L’accoglienza in campo filosofico si deve all’opera del francese Jean-François Lyotard, La condizione postmoderna (1979), destinata a un grande successo. Per Lyotard la modernità esaurisce il suo compito storico nel momento in cui crollano i suoi fondamenti o «grandi narrazioni». Strutture uscite dal feudalesimo ed erette all’indomani della rivoluzione industriale, basate sulla forza portante delle ideologie, sull’industrializzazione, l’etica del lavoro, l’idea di progresso. La scelta del termine non è stata facile e c’è ancora chi rifiuta di usarlo per indicare quella condizione di disagio che si accompagna alla crisi della modernità. Al postmoderno usato da Lyotard si sono aggiunte numerose varianti, dalla surmodernità (Augé) alla ultramodernità (Gaudet e Zarca); dalla metamodernità (Giddens) alla seconda modernità (Beck), fino alla più recente ipermodernità (Lipovetsky).

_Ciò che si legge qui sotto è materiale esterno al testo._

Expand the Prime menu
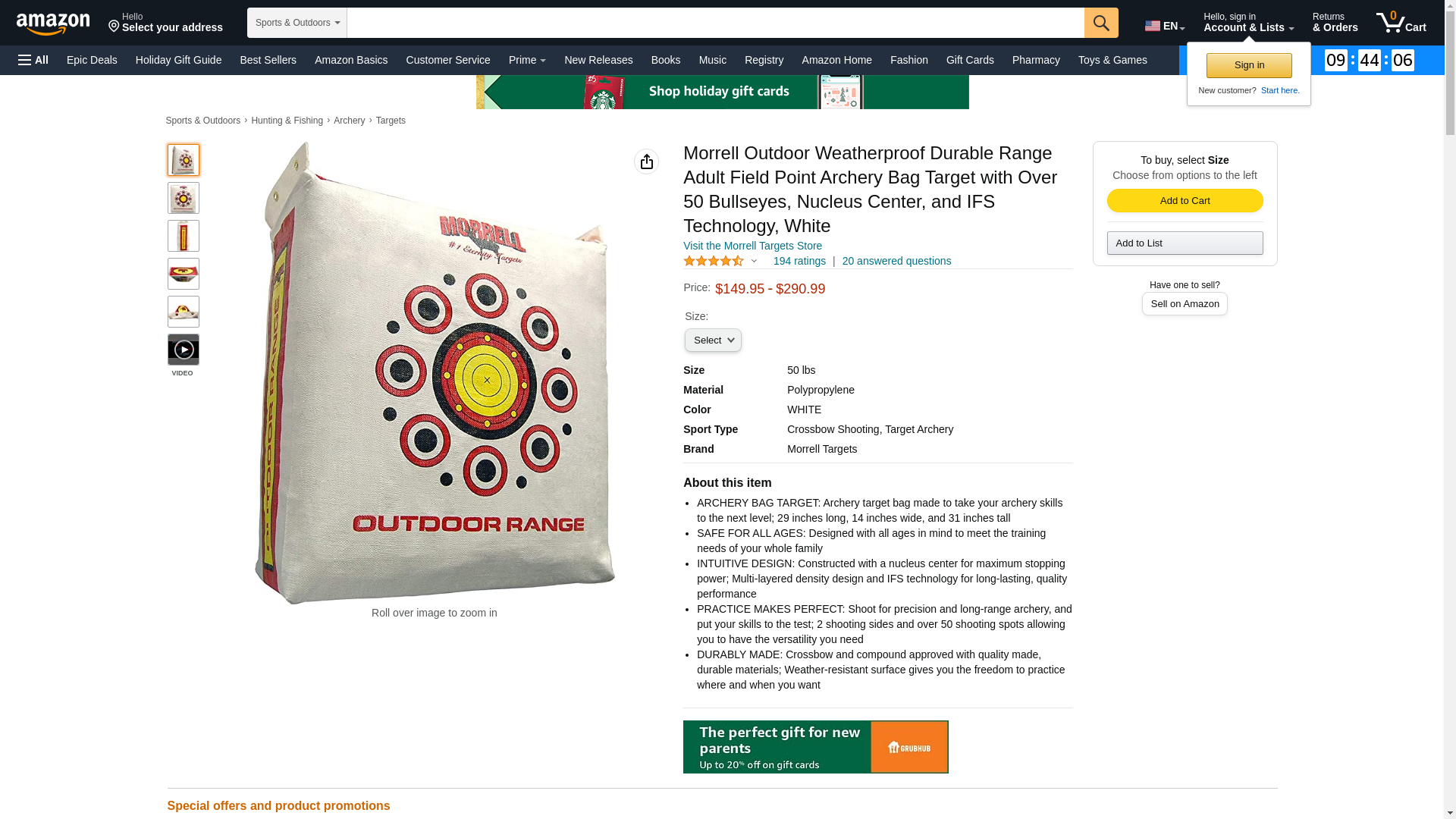1456x819 pixels. tap(527, 60)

Per Habermas, come per Bauman, la modernità è un progetto incompiuto, a cui va aggiunto l’ultimo Lyotard, secondo il quale è necessario essere stati postmoderni, prima di diventare moderni. In realtà Bauman aveva accolto, sia pure con riserva, la dizione postmodernità, utilizzandola nei testi precedenti al 2000, prima dell’intuizione di una modernità liquida, che di fatto va oltre ogni limite temporale, fino a cogliere la complessità di un presente fatto di incertezze e precarietà.

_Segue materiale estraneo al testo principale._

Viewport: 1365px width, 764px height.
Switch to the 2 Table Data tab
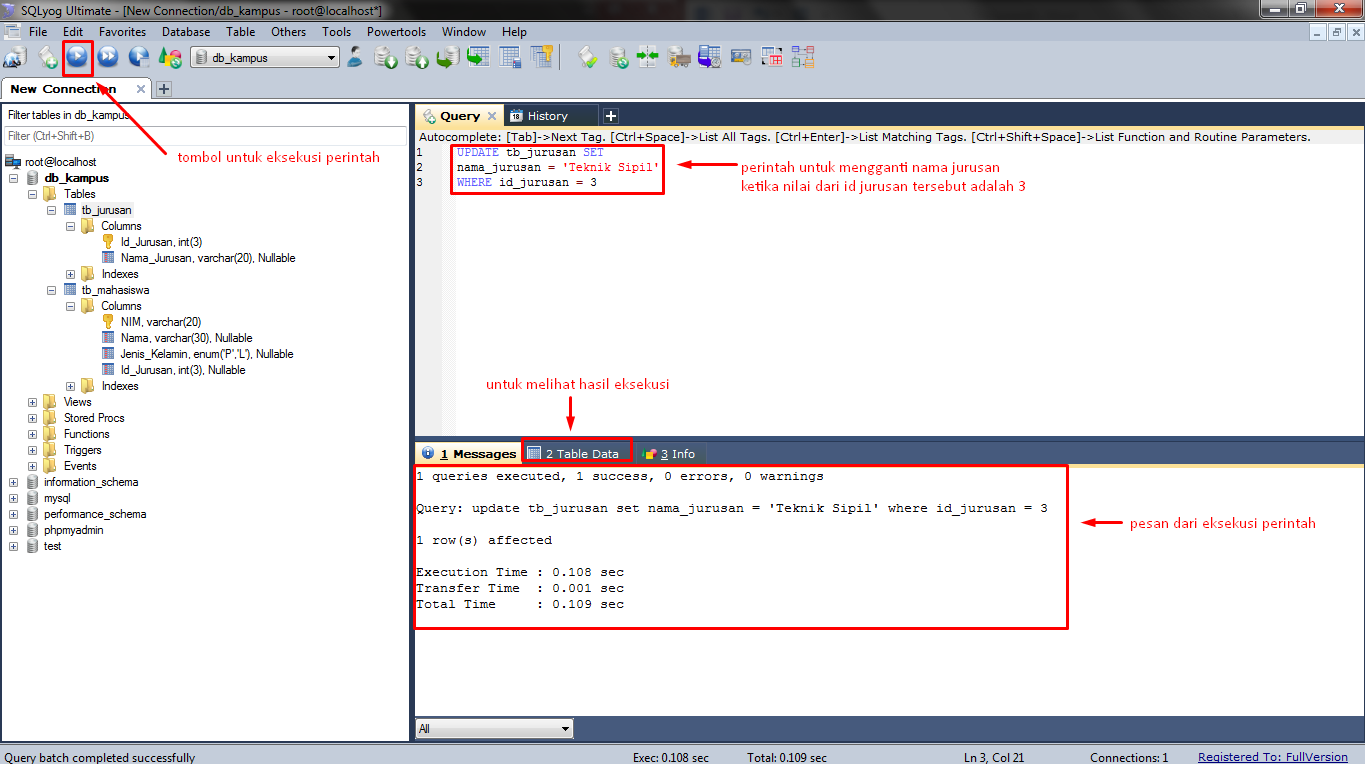tap(577, 453)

L’idea postmoderna è ben rappresentata dal decostruzionismo di Jacques Derrida e dal pensiero debole di Gianni Vattimo e Pier Aldo Rovatti, che si richiamano a Nietzsche e a Heidegger, per il quale era necessario voltarsi a osservare la modernità con distacco, quasi si trattasse di «monumenti commemorativi». L’uomo postmoderno si pone al di qua di quegli eventi, per questo è «post», collocato fuori dalla storia.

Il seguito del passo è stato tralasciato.